- **WRITTEN PROBLEM 1**:
Please recast the records from the line containing "Where should I click to: Open" through the end of the records as a JSON list of strings, one string per line, with blank lines and the pictures left out.

- **EXCERPT PROVIDED**:
=====

# Rut???????



## avrock30 (Oct 11, 2005)

With the crazy weather that has been around here this week, 74 today and the possibility of snow next weekend, what are some of your thoughts on when rut is going to go on. I am thinking second weekend of November for the tail end of the pre-rut. What are your opinions on this? :! :!


----------



## ChachiSnips (May 4, 2005)

here in ohio the weather's pretty crazy and unstable every year and it seems that regardless of the weather, the rut is always around the same time. I'd be in the woods from the 4th to the 18th, with the earlier part of that range being better (when they're chasing, before the bucks get hooked up w/ does). good luck to everyone...


----------



## Lundy (Apr 5, 2004)

The primary rut is always at the same general time no matter what the weather. It doesn't vary over just a few days anywhere from year to year, here, Canada, Texas, Mexico, wherever.

It is triggered by the reduction of daylight hours, shorter days.

If I only had two weeks this year it would be from the 6th through the 18th


----------



## jiggin'fool (Dec 18, 2005)

it has alot more to do with moon phases than it does weather...first new moon in November! that is when you don't want to leave the woods! I think it is the 15th this year! and I talked to a bunch of people(bunch being 3) that they saw bucks breeding does in january last year.... which in turn would be your second rut!


----------



## Lundy (Apr 5, 2004)

=====

- **INPUT FOR THIS TASK**:
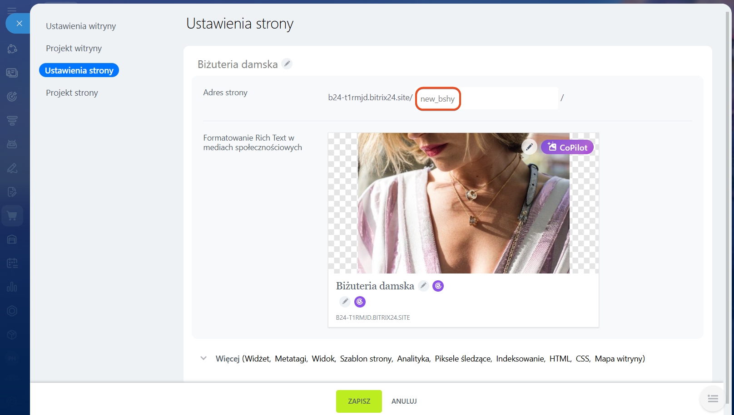The image size is (734, 415).
Task: Save settings with Zapisz button
Action: click(359, 401)
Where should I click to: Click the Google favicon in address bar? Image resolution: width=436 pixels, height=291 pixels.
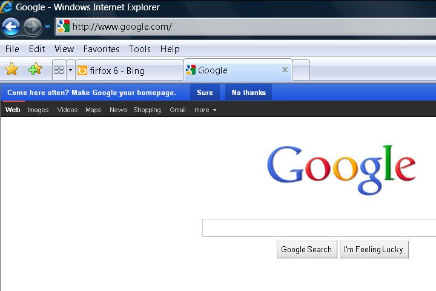click(x=63, y=27)
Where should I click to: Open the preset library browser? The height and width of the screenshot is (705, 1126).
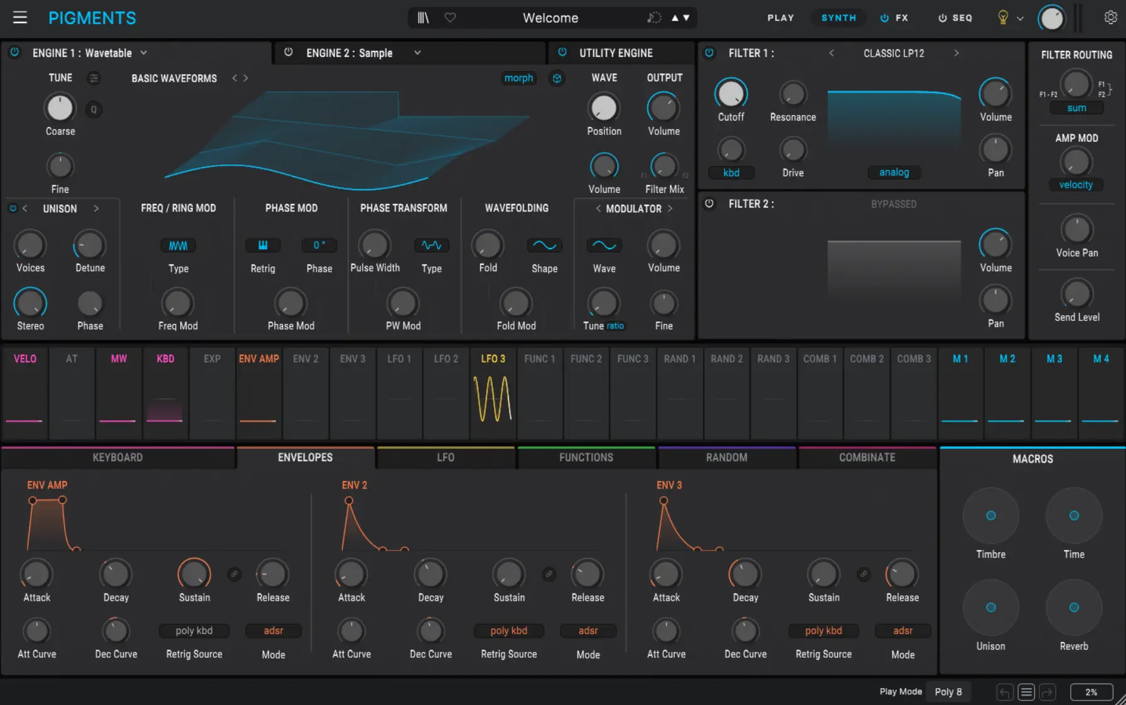[x=423, y=18]
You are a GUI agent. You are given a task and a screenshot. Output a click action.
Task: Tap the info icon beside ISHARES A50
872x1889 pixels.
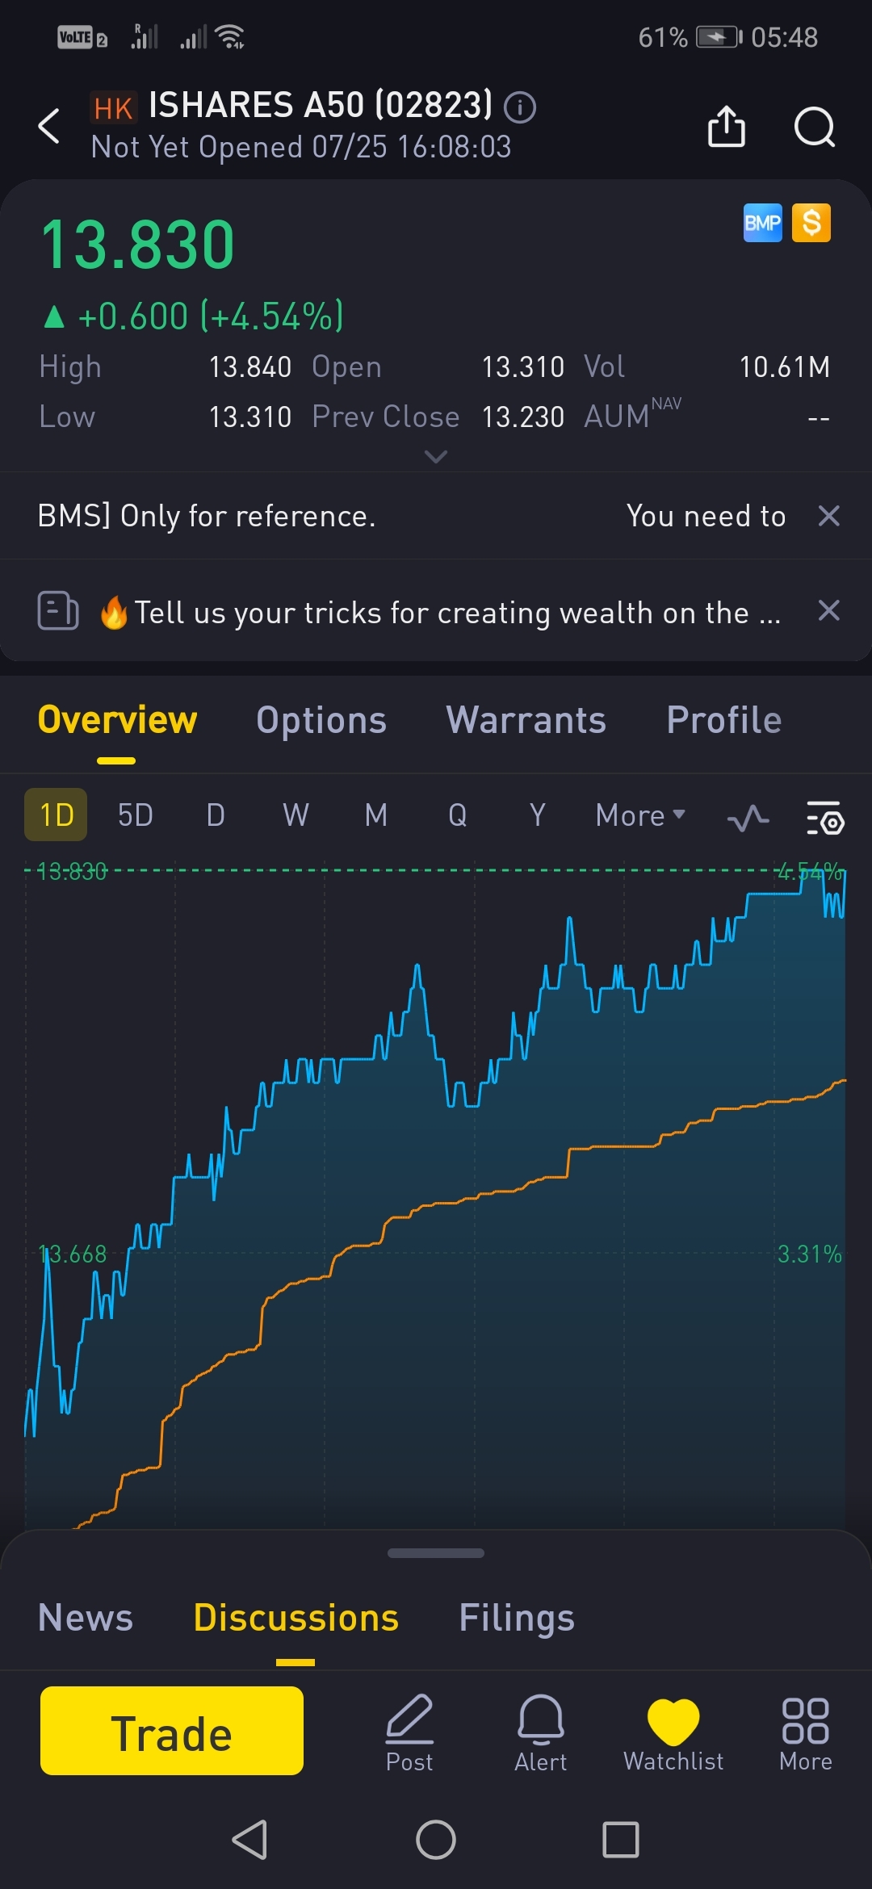[x=520, y=107]
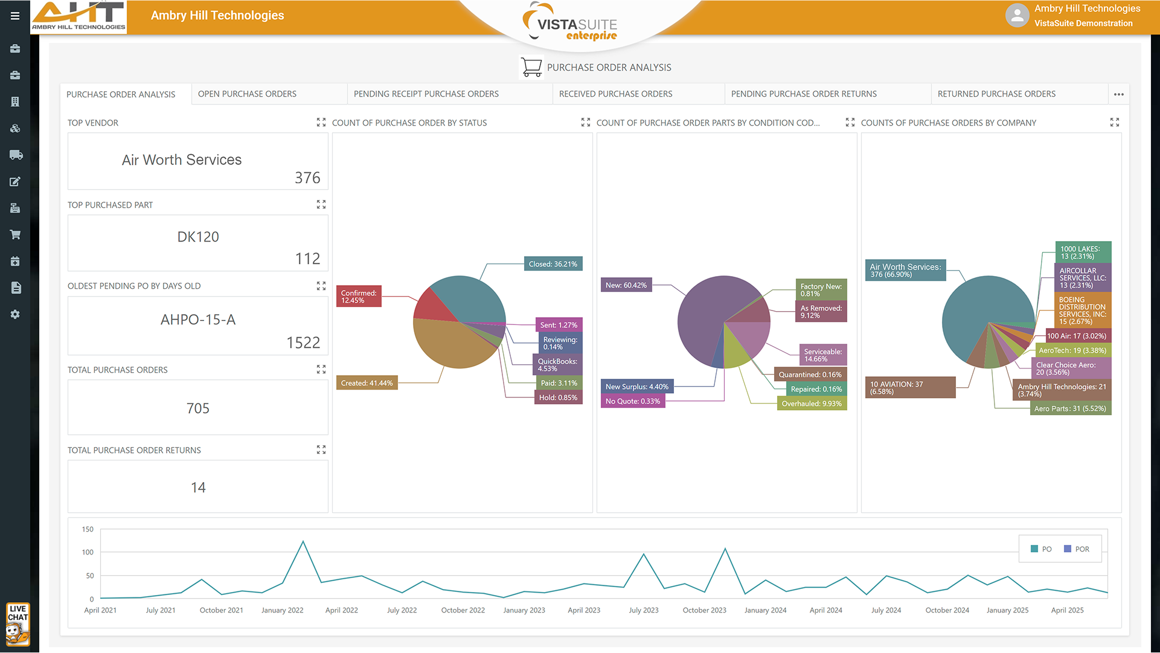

=====

- **WRITTEN PROBLEM 2**:
Repeat the stretch of the deer rut thread from "The primary rut" through "(Dec 18, 2005)" word for word.

- **FULL RESPONSE 1**:
[
  "Where should I click to: Open the preset library browser? The height and width of the screenshot is (705, 1126).",
  "[x=423, y=18]",
  "You are a GUI agent. You are given a task and a screenshot. Output a click action.",
  "Task: Tap the info icon beside ISHARES A50",
  "872x1889 pixels.",
  "[x=520, y=107]"
]

- **FULL RESPONSE 2**:
The primary rut is always at the same general time no matter what the weather. It doesn't vary over just a few days anywhere from year to year, here, Canada, Texas, Mexico, wherever.

It is triggered by the reduction of daylight hours, shorter days.

If I only had two weeks this year it would be from the 6th through the 18th


----------



## jiggin'fool (Dec 18, 2005)